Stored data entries

=====

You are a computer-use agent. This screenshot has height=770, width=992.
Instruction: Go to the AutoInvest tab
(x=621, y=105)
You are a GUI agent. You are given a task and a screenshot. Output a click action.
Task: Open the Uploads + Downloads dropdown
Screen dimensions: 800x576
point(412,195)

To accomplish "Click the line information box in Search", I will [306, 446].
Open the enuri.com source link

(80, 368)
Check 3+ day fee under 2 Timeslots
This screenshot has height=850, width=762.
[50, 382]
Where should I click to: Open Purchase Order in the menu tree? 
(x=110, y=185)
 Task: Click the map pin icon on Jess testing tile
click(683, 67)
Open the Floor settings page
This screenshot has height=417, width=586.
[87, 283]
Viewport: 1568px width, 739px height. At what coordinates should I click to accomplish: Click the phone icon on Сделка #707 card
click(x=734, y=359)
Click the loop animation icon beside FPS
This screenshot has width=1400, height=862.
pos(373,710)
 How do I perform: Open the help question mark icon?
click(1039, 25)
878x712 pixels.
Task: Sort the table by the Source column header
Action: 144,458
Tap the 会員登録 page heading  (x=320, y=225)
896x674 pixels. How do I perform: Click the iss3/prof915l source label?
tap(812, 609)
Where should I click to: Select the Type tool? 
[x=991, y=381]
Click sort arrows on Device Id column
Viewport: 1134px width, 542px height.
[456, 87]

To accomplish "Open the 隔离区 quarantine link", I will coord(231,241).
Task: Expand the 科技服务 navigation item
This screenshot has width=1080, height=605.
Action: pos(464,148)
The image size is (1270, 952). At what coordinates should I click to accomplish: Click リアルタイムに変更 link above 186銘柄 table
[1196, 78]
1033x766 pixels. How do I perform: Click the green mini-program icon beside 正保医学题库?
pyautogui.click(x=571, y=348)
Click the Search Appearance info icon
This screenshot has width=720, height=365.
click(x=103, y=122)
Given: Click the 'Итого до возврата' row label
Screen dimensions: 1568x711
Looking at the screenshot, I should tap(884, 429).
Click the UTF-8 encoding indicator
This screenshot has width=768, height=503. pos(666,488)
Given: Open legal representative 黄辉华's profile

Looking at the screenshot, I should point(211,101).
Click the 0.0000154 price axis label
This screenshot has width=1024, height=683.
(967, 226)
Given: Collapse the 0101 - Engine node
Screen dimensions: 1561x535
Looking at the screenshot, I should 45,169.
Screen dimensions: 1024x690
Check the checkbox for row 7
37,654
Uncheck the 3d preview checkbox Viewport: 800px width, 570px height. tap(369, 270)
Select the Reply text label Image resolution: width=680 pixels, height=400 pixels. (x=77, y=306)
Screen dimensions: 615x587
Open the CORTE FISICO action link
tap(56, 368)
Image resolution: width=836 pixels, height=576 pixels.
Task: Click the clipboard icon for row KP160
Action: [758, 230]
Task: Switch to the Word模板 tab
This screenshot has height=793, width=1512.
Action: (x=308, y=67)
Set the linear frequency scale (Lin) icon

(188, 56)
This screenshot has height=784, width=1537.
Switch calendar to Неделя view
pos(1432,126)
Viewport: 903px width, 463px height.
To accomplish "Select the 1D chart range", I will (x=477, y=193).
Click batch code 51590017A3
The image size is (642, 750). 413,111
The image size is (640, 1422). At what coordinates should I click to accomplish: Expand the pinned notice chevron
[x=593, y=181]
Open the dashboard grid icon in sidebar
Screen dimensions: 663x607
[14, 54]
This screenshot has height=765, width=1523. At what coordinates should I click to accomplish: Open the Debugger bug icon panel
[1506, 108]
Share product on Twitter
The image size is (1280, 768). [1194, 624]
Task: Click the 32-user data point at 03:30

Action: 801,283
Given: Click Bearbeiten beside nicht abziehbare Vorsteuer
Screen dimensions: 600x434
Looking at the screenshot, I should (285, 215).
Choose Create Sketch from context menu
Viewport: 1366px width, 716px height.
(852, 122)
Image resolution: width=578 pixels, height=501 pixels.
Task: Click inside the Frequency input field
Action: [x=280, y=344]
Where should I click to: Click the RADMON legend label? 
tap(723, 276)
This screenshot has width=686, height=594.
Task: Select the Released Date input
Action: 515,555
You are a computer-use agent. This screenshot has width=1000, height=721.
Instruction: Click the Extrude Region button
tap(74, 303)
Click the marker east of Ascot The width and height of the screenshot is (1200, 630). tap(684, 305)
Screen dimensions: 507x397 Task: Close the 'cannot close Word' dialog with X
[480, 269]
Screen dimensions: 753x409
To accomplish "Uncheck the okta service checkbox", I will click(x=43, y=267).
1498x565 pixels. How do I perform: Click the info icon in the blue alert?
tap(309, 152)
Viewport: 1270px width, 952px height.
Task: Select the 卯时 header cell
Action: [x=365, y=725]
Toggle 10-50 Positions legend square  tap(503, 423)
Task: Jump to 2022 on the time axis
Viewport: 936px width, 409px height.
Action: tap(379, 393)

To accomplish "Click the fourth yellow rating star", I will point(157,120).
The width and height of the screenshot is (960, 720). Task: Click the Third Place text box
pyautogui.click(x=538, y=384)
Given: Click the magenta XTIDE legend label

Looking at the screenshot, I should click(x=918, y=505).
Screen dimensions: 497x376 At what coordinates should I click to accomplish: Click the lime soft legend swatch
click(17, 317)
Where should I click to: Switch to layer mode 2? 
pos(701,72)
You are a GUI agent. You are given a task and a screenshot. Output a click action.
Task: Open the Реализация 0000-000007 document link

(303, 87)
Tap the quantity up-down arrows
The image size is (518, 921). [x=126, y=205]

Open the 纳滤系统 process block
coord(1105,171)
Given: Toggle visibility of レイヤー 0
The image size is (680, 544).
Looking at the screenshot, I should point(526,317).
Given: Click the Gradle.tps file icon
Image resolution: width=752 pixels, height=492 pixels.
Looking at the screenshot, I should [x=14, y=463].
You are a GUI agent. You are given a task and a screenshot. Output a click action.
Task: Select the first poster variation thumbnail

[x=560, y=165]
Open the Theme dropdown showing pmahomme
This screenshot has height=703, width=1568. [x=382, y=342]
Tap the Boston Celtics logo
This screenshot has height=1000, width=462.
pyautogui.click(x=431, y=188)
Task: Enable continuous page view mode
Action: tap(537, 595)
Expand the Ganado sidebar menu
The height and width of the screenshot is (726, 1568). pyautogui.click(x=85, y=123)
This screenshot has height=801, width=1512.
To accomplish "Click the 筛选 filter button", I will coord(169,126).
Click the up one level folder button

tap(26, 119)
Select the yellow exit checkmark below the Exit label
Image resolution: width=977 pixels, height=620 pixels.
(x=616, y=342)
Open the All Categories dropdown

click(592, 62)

=====

**ACTIVITY**
Set down each entry exactly, leaving none out.

**ANSWER SECTION**
You are a computer-use agent. This screenshot has height=770, width=992.
Instruction: Go to the AutoInvest tab
(x=621, y=105)
You are a GUI agent. You are given a task and a screenshot. Output a click action.
Task: Open the Uploads + Downloads dropdown
Screen dimensions: 800x576
point(412,195)

To accomplish "Click the line information box in Search", I will [306, 446].
Open the enuri.com source link

(80, 368)
Check 3+ day fee under 2 Timeslots
This screenshot has height=850, width=762.
[50, 382]
Where should I click to: Open Purchase Order in the menu tree? 
(x=110, y=185)
 Task: Click the map pin icon on Jess testing tile
click(683, 67)
Open the Floor settings page
This screenshot has height=417, width=586.
[87, 283]
Viewport: 1568px width, 739px height. At what coordinates should I click to accomplish: Click the phone icon on Сделка #707 card
click(x=734, y=359)
Click the loop animation icon beside FPS
This screenshot has width=1400, height=862.
pos(373,710)
 How do I perform: Open the help question mark icon?
click(1039, 25)
878x712 pixels.
Task: Sort the table by the Source column header
Action: 144,458
Tap the 会員登録 page heading  (x=320, y=225)
896x674 pixels. How do I perform: Click the iss3/prof915l source label?
tap(812, 609)
Where should I click to: Select the Type tool? 
[x=991, y=381]
Click sort arrows on Device Id column
Viewport: 1134px width, 542px height.
[456, 87]

To accomplish "Open the 隔离区 quarantine link", I will coord(231,241).
Task: Expand the 科技服务 navigation item
This screenshot has width=1080, height=605.
Action: pos(464,148)
The image size is (1270, 952). At what coordinates should I click to accomplish: Click リアルタイムに変更 link above 186銘柄 table
[1196, 78]
1033x766 pixels. How do I perform: Click the green mini-program icon beside 正保医学题库?
pyautogui.click(x=571, y=348)
Click the Search Appearance info icon
This screenshot has width=720, height=365.
click(x=103, y=122)
Given: Click the 'Итого до возврата' row label
Screen dimensions: 1568x711
Looking at the screenshot, I should tap(884, 429).
Click the UTF-8 encoding indicator
This screenshot has width=768, height=503. pos(666,488)
Given: Open legal representative 黄辉华's profile

Looking at the screenshot, I should point(211,101).
Click the 0.0000154 price axis label
This screenshot has width=1024, height=683.
(967, 226)
Given: Collapse the 0101 - Engine node
Screen dimensions: 1561x535
Looking at the screenshot, I should 45,169.
Screen dimensions: 1024x690
Check the checkbox for row 7
37,654
Uncheck the 3d preview checkbox Viewport: 800px width, 570px height. tap(369, 270)
Select the Reply text label Image resolution: width=680 pixels, height=400 pixels. (x=77, y=306)
Screen dimensions: 615x587
Open the CORTE FISICO action link
tap(56, 368)
Image resolution: width=836 pixels, height=576 pixels.
Task: Click the clipboard icon for row KP160
Action: [758, 230]
Task: Switch to the Word模板 tab
This screenshot has height=793, width=1512.
Action: (x=308, y=67)
Set the linear frequency scale (Lin) icon

(188, 56)
This screenshot has height=784, width=1537.
Switch calendar to Неделя view
pos(1432,126)
Viewport: 903px width, 463px height.
To accomplish "Select the 1D chart range", I will (x=477, y=193).
Click batch code 51590017A3
The image size is (642, 750). 413,111
The image size is (640, 1422). At what coordinates should I click to accomplish: Expand the pinned notice chevron
[x=593, y=181]
Open the dashboard grid icon in sidebar
Screen dimensions: 663x607
[14, 54]
This screenshot has height=765, width=1523. At what coordinates should I click to accomplish: Open the Debugger bug icon panel
[1506, 108]
Share product on Twitter
The image size is (1280, 768). [1194, 624]
Task: Click the 32-user data point at 03:30

Action: 801,283
Given: Click Bearbeiten beside nicht abziehbare Vorsteuer
Screen dimensions: 600x434
Looking at the screenshot, I should (285, 215).
Choose Create Sketch from context menu
Viewport: 1366px width, 716px height.
(852, 122)
Image resolution: width=578 pixels, height=501 pixels.
Task: Click inside the Frequency input field
Action: [x=280, y=344]
Where should I click to: Click the RADMON legend label? 
tap(723, 276)
This screenshot has width=686, height=594.
Task: Select the Released Date input
Action: 515,555
You are a computer-use agent. This screenshot has width=1000, height=721.
Instruction: Click the Extrude Region button
tap(74, 303)
Click the marker east of Ascot The width and height of the screenshot is (1200, 630). tap(684, 305)
Screen dimensions: 507x397 Task: Close the 'cannot close Word' dialog with X
[480, 269]
Screen dimensions: 753x409
To accomplish "Uncheck the okta service checkbox", I will click(x=43, y=267).
1498x565 pixels. How do I perform: Click the info icon in the blue alert?
tap(309, 152)
Viewport: 1270px width, 952px height.
Task: Select the 卯时 header cell
Action: [x=365, y=725]
Toggle 10-50 Positions legend square  tap(503, 423)
Task: Jump to 2022 on the time axis
Viewport: 936px width, 409px height.
Action: tap(379, 393)

To accomplish "Click the fourth yellow rating star", I will point(157,120).
The width and height of the screenshot is (960, 720). Task: Click the Third Place text box
pyautogui.click(x=538, y=384)
Given: Click the magenta XTIDE legend label

Looking at the screenshot, I should click(x=918, y=505).
Screen dimensions: 497x376 At what coordinates should I click to accomplish: Click the lime soft legend swatch
click(17, 317)
Where should I click to: Switch to layer mode 2? 
pos(701,72)
You are a GUI agent. You are given a task and a screenshot. Output a click action.
Task: Open the Реализация 0000-000007 document link

(303, 87)
Tap the quantity up-down arrows
The image size is (518, 921). [x=126, y=205]

Open the 纳滤系统 process block
coord(1105,171)
Given: Toggle visibility of レイヤー 0
The image size is (680, 544).
Looking at the screenshot, I should point(526,317).
Given: Click the Gradle.tps file icon
Image resolution: width=752 pixels, height=492 pixels.
Looking at the screenshot, I should [x=14, y=463].
You are a GUI agent. You are given a task and a screenshot. Output a click action.
Task: Select the first poster variation thumbnail

[x=560, y=165]
Open the Theme dropdown showing pmahomme
This screenshot has height=703, width=1568. [x=382, y=342]
Tap the Boston Celtics logo
This screenshot has height=1000, width=462.
pyautogui.click(x=431, y=188)
Task: Enable continuous page view mode
Action: tap(537, 595)
Expand the Ganado sidebar menu
The height and width of the screenshot is (726, 1568). pyautogui.click(x=85, y=123)
This screenshot has height=801, width=1512.
To accomplish "Click the 筛选 filter button", I will coord(169,126).
Click the up one level folder button

tap(26, 119)
Select the yellow exit checkmark below the Exit label
Image resolution: width=977 pixels, height=620 pixels.
(x=616, y=342)
Open the All Categories dropdown

click(592, 62)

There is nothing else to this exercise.